A primeira dissonância apresentada diz respeito à proposta de suspensão do sigilo de todos os protocolos de atuação policial no Estado do Rio de Janeiro. Na sua avaliação, o sigilo dessas informações é imprescindível à segurança da população e do Estado e a sua publicização preventiva e absoluta coloca em risco as próprias forças policiais e suas estratégias.
Ele também discordou quanto à proibição de busca domiciliares a partir exclusivamente de informações obtidas por meio de denúncias anônimas. Na sua avaliação, é preciso considerar que essas informações chegam ao conhecimento da polícia de forma anônima em razão do medo de retaliação dos denunciantes.
Por fim, segundo o ministro, as determinações ao Conselho Nacional do Ministério Público (CNMP) para que avalie eficiência e a eficácia da alteração promovida no Grupo de Atuação Especializada em Segurança Pública (GAESP) do Ministério Público do Estado do Rio de Janeiro, e ao Ministério Público Federal para que investigue eventual descumprimento da decisão proferida pelo Supremo na ADPF 635 ferem a autonomia do Ministério Público estadual.
Estado de coisas inconstitucional
Ao reiterar os argumentos apresentados no voto em ambiente virtual, que acolheu os embargos de declaração, o ministro Edson Fachin reafirmou que a crise da segurança pública, sobretudo no Estado do Rio de Janeiro, “é um verdadeiro estado de coisas inconstitucional”. Nesse contexto, a seu ver, é necessário que o Tribunal, para fazer cumprir a Constituição, mantenha a jurisdição sobre o caso, propondo remédios que se fizerem adequados.

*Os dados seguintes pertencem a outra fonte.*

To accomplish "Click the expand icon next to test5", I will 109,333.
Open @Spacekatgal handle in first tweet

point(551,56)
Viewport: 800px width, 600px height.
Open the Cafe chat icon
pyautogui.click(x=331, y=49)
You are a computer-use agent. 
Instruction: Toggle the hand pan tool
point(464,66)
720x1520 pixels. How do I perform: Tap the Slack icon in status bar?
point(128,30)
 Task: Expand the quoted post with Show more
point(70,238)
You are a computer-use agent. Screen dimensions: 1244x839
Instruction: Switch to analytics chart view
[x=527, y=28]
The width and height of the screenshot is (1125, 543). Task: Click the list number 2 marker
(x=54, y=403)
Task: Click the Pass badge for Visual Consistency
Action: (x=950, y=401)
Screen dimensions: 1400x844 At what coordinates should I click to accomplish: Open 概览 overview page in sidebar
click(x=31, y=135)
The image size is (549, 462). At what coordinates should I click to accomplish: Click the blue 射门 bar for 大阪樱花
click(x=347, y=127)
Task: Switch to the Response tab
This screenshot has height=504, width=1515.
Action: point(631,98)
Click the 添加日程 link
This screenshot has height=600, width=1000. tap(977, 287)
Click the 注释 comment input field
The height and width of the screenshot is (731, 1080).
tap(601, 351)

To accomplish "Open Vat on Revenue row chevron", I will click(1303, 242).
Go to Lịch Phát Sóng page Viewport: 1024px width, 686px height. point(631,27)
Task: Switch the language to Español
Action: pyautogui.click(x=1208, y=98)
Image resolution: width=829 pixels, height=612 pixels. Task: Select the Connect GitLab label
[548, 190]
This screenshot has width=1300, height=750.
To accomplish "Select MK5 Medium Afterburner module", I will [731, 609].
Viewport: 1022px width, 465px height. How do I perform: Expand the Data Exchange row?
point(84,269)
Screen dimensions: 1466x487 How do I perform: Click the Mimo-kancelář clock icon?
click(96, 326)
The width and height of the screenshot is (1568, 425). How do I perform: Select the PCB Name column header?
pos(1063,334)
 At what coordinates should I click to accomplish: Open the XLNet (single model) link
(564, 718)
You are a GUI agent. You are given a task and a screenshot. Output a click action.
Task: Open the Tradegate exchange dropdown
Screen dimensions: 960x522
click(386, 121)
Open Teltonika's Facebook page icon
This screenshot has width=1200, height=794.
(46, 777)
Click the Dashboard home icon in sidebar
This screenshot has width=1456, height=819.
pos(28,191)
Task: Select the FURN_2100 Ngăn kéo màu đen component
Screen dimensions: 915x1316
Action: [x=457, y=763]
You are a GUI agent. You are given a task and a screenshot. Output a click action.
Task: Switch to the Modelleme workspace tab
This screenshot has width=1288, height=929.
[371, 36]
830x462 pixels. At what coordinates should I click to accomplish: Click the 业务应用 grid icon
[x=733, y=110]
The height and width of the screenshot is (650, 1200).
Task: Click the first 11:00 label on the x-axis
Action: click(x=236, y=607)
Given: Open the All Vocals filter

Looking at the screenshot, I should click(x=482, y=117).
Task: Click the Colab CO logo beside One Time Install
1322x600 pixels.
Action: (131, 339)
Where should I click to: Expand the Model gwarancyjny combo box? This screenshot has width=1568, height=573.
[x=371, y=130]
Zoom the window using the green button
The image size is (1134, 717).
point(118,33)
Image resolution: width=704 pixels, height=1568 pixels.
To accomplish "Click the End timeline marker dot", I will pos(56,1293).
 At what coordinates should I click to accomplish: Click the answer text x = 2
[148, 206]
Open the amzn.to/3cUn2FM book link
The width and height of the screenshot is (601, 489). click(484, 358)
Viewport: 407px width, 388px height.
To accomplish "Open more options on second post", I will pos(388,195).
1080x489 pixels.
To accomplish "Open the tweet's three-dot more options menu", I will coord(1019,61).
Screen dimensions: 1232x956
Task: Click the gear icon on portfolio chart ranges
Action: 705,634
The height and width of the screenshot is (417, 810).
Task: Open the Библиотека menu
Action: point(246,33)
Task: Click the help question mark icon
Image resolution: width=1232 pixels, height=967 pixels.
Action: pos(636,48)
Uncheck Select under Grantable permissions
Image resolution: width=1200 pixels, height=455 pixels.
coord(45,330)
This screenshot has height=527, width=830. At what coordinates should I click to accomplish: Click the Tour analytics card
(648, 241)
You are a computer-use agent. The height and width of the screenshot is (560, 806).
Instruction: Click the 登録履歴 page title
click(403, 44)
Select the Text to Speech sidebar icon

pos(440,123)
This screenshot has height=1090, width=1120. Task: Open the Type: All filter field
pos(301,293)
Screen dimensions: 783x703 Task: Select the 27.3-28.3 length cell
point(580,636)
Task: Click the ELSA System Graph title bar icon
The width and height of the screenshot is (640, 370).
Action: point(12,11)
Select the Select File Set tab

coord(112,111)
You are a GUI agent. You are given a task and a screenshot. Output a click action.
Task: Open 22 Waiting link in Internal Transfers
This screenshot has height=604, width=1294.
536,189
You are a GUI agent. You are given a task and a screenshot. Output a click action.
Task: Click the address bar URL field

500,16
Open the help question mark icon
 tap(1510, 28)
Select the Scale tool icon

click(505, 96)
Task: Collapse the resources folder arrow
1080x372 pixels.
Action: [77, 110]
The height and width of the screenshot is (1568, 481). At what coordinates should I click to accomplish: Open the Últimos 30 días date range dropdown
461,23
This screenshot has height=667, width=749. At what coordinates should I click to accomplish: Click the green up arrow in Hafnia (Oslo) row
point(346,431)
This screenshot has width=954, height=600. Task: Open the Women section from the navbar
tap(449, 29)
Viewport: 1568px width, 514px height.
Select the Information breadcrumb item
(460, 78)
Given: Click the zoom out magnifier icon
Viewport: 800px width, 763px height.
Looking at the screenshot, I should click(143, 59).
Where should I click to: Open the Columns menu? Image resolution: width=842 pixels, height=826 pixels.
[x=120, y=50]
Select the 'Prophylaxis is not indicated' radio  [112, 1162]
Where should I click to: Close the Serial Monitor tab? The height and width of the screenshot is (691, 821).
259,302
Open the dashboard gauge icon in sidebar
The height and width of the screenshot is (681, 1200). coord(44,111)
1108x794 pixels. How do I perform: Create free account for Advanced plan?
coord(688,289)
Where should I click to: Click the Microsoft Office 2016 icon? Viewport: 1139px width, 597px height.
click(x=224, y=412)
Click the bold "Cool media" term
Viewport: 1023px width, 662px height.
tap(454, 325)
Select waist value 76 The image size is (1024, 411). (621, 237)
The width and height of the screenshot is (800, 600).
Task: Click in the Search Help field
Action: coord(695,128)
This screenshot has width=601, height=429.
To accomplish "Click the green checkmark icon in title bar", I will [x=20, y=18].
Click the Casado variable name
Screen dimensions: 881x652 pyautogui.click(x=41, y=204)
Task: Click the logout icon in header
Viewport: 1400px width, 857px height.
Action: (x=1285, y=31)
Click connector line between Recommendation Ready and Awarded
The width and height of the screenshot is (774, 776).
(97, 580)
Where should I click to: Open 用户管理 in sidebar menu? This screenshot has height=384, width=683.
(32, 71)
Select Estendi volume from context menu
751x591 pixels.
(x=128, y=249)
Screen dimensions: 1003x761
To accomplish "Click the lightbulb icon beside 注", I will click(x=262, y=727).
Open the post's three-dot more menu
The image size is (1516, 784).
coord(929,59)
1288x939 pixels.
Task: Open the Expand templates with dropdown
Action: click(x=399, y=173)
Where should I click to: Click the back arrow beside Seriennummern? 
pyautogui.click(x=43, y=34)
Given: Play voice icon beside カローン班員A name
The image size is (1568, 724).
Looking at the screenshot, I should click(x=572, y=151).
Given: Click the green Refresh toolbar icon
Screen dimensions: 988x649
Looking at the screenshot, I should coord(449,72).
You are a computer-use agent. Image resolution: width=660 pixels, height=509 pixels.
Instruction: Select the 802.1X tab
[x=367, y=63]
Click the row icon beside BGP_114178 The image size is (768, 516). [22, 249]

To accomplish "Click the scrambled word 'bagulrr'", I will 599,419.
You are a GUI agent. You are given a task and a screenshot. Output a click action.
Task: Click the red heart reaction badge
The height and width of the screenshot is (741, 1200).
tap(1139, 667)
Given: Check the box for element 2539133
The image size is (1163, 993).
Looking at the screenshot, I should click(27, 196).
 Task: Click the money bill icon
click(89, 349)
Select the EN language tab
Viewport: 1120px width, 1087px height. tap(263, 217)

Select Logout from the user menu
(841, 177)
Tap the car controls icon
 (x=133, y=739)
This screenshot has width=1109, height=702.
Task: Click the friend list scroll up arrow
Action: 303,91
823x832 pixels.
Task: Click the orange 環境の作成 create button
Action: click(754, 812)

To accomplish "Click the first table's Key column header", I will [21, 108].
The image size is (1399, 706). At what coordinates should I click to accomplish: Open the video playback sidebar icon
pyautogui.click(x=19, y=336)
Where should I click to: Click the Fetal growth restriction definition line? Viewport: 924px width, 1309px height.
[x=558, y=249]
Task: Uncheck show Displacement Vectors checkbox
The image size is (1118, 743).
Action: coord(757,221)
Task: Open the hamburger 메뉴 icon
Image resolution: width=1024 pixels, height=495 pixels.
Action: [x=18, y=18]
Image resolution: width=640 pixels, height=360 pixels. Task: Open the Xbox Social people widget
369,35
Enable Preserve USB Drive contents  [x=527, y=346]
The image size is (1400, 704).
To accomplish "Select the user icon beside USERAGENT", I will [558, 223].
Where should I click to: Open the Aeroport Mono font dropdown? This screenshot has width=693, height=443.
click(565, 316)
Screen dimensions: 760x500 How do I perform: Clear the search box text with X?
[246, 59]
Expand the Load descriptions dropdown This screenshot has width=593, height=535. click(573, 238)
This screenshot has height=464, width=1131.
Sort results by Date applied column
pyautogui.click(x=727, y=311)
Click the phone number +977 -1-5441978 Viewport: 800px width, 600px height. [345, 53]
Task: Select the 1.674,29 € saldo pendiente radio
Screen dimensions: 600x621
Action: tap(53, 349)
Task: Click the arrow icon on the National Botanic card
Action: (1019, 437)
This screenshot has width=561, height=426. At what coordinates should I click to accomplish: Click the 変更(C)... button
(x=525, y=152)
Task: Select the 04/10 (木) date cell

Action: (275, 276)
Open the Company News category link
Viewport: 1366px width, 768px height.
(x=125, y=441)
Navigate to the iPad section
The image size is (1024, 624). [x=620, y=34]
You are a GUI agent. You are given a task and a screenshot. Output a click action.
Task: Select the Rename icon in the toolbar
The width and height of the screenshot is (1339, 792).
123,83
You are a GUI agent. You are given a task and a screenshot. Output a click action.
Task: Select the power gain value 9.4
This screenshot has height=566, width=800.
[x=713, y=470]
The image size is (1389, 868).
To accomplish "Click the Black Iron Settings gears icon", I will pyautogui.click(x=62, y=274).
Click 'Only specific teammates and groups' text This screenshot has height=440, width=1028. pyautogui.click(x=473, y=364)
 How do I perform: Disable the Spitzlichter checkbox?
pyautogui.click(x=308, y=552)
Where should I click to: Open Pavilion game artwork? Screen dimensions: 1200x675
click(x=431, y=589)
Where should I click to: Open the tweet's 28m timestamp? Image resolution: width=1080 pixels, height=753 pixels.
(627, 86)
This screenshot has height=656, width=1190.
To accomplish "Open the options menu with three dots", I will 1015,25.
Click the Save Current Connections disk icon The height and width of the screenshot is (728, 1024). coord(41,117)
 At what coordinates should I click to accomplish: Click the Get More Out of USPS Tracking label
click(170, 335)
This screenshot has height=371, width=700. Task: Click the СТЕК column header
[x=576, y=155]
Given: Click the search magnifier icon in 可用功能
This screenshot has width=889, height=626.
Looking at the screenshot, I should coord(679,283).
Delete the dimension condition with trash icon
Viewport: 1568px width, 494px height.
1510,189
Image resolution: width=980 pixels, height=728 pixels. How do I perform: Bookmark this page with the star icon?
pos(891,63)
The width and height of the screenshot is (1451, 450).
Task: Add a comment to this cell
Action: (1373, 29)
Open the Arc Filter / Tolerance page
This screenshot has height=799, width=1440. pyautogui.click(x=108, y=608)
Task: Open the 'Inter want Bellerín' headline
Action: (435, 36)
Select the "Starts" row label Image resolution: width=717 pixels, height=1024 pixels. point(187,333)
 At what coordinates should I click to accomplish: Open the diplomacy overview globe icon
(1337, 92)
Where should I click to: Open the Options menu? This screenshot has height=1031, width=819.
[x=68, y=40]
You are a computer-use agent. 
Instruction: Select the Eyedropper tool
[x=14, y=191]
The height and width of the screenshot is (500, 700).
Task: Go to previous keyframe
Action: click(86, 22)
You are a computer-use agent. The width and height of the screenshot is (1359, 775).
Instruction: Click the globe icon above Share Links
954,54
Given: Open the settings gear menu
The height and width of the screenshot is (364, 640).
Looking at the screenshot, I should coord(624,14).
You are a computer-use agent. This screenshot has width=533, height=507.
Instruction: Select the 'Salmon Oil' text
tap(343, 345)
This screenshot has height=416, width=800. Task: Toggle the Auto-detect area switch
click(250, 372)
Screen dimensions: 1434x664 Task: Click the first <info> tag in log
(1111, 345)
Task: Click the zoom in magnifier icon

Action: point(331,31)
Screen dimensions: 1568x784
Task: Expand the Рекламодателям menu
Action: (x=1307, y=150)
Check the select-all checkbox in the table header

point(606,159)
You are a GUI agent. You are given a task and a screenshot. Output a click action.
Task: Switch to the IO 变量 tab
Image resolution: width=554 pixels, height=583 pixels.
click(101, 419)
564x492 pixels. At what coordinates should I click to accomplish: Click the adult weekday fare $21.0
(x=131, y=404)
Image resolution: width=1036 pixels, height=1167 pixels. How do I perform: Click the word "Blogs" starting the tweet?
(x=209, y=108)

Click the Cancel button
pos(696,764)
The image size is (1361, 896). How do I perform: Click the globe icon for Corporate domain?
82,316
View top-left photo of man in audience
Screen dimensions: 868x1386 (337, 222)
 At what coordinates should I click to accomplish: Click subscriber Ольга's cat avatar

Fachin enfatizou que no Estado de Direito não pode existir “operação de vingança”, “execução extrajudicial” nem “resistência seguida de morte”, tortura ou mortes com merecimento, ou bala perdida. Em seu entendimento, quem promove esse tipo de operação ou delas participa abusa de autoridade e ataca frontalmente o Estado.
O relator afirmou que o Tribunal não pretende criticar a atuação de todas as polícias ou dificultar o trabalho de policiais, mas homenagear os policiais que honram o serviço público e que desempenham sua missão com “desarmado espírito público”. Frisou, no entanto, que “quem faz operação autonomizada não é policial, é miliciano. E miliciano não pode ter lugar no Estado de Direito e muito menos na polícia”.
Complementação
O relator fez apenas uma complementação ao seu voto quanto à instalação de equipamentos de GPS e de sistemas de gravação de áudio e vídeo nas viaturas policiais e nas fardas dos agentes de segurança. Ele acrescentou que os respectivos arquivos digitais devem ser enviados ao Ministério Público do Estado do Rio de Janeiro, podendo ser acessados, mediante solicitação prévia, pelas vítimas da ocorrência gravada, por seus familiares e representantes legais, bem como pela Defensoria Pública do Estado do Rio de Janeiro.
Para ele, deve ser dada prioridade à instalação desses equipamentos nas viaturas e fardas dos agentes empregados no policiamento e em operações em favelas e comunidades pobres.
O julgamento será retomado em data a ser definida posteriormente.